▶ _Directions_
Retype the tail of the data exactly, starting at the line containing "YuYuan-Garten (289, 288)" and stopping at the last line.

Stored items
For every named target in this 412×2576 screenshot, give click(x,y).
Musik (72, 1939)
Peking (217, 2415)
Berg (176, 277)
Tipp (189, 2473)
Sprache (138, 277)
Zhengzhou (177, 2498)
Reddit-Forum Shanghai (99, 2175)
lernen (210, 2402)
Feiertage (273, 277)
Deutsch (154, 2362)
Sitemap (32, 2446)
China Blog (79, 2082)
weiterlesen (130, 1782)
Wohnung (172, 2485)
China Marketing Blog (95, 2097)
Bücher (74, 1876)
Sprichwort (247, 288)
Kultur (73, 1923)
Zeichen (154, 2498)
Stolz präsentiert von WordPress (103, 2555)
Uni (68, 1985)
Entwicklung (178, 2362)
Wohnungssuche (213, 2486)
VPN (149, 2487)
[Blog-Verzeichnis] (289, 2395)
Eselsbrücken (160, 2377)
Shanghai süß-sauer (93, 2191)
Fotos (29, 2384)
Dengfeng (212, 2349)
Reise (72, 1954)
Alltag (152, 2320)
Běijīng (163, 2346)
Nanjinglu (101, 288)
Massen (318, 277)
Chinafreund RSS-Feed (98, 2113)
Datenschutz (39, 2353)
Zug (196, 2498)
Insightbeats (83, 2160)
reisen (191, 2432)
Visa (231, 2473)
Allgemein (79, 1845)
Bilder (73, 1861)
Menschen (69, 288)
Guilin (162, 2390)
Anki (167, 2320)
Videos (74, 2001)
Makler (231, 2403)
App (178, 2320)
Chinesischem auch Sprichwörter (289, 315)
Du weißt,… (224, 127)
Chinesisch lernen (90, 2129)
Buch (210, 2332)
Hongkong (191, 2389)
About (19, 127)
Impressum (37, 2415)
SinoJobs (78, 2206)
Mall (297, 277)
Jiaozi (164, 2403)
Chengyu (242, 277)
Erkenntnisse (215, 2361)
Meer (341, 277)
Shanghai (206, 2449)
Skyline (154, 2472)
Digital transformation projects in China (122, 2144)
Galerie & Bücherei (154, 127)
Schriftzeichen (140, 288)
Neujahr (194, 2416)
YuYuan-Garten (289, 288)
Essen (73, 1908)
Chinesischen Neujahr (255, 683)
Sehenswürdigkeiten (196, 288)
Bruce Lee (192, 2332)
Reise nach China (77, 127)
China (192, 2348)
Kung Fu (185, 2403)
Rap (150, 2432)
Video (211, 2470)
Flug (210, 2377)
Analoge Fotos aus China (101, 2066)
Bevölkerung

▶ _Task solution_
YuYuan-Garten (289, 288)
Essen (73, 1908)
Chinesischen Neujahr (255, 683)
Sehenswürdigkeiten (196, 288)
Bruce Lee (192, 2332)
Reise nach China (77, 127)
China (192, 2348)
Kung Fu (185, 2403)
Rap (150, 2432)
Video (211, 2470)
Flug (210, 2377)
Analoge Fotos aus China (101, 2066)
Bevölkerung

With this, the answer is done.